Lemelson had to wait years before collecting royalties for some of his ideas, such as the bar code. "This notion (of offensive blocking patents) is just incredibly naive," Hosier said.

Small companies seeking to enforce their patents against big firms could end up with millions of dollars in legal costs. Big corporations could also use their patent portfolios as leverage, either to accuse rivals of possible violations or to bargain for access to their inventions.

Jerry Rosenthal, IBM's vice president for intellectual property and licensing, said it would be a gamble for small companies to invest thousands in filing patents that may not yield any profit.

"I'm not sure I understand the value of doing that," he said. "If anybody did come to us with a patent for that purpose, we believe we can use our patent portfolio to trade."

When faced with a patent infringement complaint from a smaller company, a giant like IBM can use its portfolio of 30,000 patents to strike a deal by giving the firm access to its intellectual property or threatening a counterclaim by citing patents of its own that the other party may be infringing upon.

LESS TO LOSE

Independent inventors may be harder for big corporations to deal with because they may not have much to lose, Rosenthal said.

"You have to spend more time and effort offsetting these challenges," he said. "A lot of them are with contingency law firms. It's like betting on oil wells. 'Where do we get a hit here? We bet on all of them and hope one or two come up.' It's a problem."

In fact, some of the more enterprising attorneys who subscribe to offensive blocking tactics have applied for their own patents.

Eng applied for a patent for a touch-screen cell phone more than a year before it became a common feature on some phones, but didn't pursue it and never got the patent. "If I had just seen this through, I could be retired by now," he said by telephone.

Fernandez has filed more than a dozen applications for blocking patents. Each filing entailed months of research, he said. He also had to ensure his patent applications do not cover areas in which his clients operate. But because he's his own attorney, he only had to pay the filing fee of about $400 for each application.

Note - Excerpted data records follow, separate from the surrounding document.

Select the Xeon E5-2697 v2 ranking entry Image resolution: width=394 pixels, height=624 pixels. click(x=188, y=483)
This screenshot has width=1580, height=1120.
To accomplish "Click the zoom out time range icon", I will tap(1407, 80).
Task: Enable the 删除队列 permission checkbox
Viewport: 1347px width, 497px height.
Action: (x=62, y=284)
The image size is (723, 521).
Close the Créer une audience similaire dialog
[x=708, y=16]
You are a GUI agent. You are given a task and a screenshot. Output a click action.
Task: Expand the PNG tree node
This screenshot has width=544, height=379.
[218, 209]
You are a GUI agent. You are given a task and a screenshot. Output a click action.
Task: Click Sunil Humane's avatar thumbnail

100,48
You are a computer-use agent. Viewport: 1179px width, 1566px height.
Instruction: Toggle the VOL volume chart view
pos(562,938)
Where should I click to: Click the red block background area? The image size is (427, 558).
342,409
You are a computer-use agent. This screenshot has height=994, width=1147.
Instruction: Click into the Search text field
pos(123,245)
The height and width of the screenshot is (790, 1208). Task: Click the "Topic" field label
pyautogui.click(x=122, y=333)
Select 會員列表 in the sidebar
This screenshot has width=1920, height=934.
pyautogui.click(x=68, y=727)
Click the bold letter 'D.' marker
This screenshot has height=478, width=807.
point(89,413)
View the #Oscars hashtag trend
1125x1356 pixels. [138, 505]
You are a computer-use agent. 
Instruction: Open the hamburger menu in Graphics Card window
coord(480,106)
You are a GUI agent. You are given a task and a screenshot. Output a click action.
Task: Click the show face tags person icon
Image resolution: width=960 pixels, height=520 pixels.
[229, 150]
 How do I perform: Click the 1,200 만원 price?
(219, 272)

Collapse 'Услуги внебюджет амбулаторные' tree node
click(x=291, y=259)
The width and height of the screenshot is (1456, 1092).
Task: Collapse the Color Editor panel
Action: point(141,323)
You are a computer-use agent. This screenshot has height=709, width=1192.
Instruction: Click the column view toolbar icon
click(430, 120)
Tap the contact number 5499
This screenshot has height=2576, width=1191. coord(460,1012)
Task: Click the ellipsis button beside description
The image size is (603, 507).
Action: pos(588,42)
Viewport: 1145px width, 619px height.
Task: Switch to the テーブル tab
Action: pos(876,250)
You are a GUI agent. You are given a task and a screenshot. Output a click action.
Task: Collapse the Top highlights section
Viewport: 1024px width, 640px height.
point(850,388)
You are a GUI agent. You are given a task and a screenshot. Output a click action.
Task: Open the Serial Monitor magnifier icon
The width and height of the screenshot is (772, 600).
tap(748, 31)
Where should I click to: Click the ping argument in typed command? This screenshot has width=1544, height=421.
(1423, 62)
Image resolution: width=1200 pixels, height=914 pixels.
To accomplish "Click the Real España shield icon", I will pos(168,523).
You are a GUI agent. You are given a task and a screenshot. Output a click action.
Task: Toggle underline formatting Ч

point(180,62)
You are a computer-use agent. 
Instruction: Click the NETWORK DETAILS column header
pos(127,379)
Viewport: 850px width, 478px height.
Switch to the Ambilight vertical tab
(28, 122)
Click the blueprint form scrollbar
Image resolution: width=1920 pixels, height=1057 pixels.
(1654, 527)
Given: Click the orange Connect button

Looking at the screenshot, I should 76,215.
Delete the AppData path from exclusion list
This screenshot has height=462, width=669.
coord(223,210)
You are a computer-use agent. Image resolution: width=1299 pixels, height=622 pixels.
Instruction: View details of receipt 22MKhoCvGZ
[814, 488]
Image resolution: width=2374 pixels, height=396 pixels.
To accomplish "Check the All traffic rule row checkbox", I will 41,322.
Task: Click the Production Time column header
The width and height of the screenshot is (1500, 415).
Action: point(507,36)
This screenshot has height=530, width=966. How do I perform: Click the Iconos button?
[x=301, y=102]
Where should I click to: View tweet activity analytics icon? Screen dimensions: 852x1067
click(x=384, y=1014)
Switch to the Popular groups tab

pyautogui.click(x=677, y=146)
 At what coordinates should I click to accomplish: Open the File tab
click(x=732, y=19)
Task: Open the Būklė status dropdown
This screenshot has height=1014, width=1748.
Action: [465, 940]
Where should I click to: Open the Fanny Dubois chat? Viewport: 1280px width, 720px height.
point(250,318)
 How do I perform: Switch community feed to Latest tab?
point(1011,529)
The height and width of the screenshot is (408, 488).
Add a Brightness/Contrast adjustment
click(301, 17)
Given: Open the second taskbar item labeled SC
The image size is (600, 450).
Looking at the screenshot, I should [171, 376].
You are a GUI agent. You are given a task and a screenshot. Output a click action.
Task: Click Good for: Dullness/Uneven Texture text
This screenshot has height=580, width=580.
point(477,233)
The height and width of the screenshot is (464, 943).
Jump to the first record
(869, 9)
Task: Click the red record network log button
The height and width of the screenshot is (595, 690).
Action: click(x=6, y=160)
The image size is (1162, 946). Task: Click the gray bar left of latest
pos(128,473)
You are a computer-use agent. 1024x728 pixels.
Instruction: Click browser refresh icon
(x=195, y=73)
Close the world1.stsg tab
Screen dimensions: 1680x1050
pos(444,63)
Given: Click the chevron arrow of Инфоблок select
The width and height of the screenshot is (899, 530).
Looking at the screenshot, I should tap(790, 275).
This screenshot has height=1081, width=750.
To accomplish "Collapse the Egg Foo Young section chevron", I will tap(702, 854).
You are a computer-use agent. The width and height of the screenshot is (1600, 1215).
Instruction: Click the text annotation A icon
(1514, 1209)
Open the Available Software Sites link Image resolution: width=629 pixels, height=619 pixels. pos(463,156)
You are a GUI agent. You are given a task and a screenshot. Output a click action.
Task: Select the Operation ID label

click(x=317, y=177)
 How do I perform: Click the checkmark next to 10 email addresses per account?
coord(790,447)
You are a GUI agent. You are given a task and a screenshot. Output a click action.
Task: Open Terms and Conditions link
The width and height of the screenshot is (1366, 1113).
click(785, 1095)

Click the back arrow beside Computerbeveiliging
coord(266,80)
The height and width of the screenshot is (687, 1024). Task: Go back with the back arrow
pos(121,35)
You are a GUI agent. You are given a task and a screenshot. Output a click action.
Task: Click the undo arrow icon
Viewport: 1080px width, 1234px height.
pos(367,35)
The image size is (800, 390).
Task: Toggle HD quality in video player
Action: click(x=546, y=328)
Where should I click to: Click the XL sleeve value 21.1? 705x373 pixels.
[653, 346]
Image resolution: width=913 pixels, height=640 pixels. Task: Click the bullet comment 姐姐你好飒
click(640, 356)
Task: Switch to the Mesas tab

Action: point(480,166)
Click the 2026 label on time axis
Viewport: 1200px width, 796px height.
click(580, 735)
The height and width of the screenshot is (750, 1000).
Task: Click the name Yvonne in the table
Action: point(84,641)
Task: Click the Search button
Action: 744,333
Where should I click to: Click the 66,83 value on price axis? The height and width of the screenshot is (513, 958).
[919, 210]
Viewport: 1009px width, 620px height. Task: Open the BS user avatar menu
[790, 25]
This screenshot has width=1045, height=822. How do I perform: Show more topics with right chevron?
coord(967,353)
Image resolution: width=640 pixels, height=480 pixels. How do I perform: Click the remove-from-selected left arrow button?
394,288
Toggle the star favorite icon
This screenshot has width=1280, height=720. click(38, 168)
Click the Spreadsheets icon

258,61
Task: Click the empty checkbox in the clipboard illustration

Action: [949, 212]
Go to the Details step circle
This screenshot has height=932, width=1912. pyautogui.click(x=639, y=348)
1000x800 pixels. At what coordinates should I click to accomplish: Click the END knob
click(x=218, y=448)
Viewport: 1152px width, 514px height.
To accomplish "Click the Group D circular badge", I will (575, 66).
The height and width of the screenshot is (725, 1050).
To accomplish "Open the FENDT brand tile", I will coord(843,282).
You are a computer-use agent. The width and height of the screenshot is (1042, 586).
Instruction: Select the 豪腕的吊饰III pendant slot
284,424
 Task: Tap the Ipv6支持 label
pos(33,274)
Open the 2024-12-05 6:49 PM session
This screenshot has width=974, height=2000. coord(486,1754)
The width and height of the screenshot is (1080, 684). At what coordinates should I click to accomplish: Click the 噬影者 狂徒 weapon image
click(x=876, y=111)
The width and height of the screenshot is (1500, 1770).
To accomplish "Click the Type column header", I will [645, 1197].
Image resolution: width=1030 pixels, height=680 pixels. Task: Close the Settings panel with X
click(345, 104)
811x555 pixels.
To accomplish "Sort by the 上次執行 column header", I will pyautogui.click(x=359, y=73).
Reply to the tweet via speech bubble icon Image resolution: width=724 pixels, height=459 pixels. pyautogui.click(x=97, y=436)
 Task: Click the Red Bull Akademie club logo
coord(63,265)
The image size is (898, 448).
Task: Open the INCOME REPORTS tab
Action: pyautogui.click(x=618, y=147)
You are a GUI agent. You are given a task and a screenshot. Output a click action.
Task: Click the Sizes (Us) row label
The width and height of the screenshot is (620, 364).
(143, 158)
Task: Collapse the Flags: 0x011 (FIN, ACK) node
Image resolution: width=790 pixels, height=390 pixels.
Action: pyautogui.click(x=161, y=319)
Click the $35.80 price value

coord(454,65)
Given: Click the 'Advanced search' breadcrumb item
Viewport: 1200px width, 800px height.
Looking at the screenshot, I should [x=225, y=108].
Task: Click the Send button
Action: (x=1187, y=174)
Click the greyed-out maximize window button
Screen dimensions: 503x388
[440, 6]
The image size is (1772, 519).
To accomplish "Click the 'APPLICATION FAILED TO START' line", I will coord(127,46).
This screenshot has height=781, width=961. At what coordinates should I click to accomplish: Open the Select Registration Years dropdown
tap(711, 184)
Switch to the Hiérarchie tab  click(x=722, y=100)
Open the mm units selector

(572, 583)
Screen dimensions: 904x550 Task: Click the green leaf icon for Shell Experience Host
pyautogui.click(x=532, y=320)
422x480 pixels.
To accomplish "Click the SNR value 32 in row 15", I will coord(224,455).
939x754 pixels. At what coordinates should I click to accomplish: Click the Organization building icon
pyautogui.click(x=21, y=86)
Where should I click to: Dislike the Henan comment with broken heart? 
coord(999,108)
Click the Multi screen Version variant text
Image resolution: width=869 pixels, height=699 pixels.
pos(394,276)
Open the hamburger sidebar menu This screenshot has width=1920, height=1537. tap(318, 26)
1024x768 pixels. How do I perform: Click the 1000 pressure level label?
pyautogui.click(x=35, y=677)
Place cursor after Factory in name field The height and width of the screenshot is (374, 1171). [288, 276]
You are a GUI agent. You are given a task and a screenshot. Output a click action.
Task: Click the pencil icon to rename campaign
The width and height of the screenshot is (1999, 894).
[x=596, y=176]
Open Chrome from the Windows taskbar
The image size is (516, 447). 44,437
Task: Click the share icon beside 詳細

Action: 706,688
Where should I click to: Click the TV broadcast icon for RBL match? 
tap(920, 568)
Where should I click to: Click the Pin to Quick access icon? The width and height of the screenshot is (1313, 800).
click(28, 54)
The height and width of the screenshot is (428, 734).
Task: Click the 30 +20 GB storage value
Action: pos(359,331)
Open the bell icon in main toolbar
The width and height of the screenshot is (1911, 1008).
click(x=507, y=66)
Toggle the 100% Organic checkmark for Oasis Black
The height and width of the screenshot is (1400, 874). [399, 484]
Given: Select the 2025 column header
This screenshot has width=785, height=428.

One pending application describes a system for monitoring remote objects using global positioning systems and Webcam technologies.

A patent for a digital television system with video conferencing features was approved in January 2002.

GOAL IS TO MAKE MONEY

Fernandez wants to make money eventually by licensing his patents or selling them to companies that may need them, but he has yet to cash in on his inventions.

Mike Marion, deputy general manager of Philips Electronics' intellectual property and standards department, said he had not heard of Fernandez's invention.

A company spokesperson declined to comment on whether Philips was working on a such a device, saying the company's future product road maps are highly confidential.

Marion added that the Netherlands firm often gets letters from inventors claiming that it is infringing on their patents, but said these claims often turn out not to be relevant to Philips.

"Very few of them are pioneering inventions," he said. "They usually improve on something that already exists or does something that you can find a lot of other ways to do."

Patents have become more important to the technology industry during the past decade. The number of patents filed in the United States went up 91 percent, from 186,507 in 1992 to 356,493 in 2002, according to the U.S. Patent and Trademark Office. The number of grants has gone up 72 percent from 107,394 in 1992 to 184,379 in 2002. In a sign of Silicon Valley's growing interest in intellectual property, the number of patents granted to California inventors has more than doubled, from 9,105 in 1992 to 21,236 in 2002.

Marion said many inventors want to come up with an idea that eventually becomes commercially viable and valuable to companies with deep pockets.

"That's certainly the maximum position to be in, but that doesn't happen often," he said.

But Fernandez said it's worth the gamble.

"It's hard to invent the future," he said, but "sometimes you just come up with ideas, and it's a shame to let them go to waste."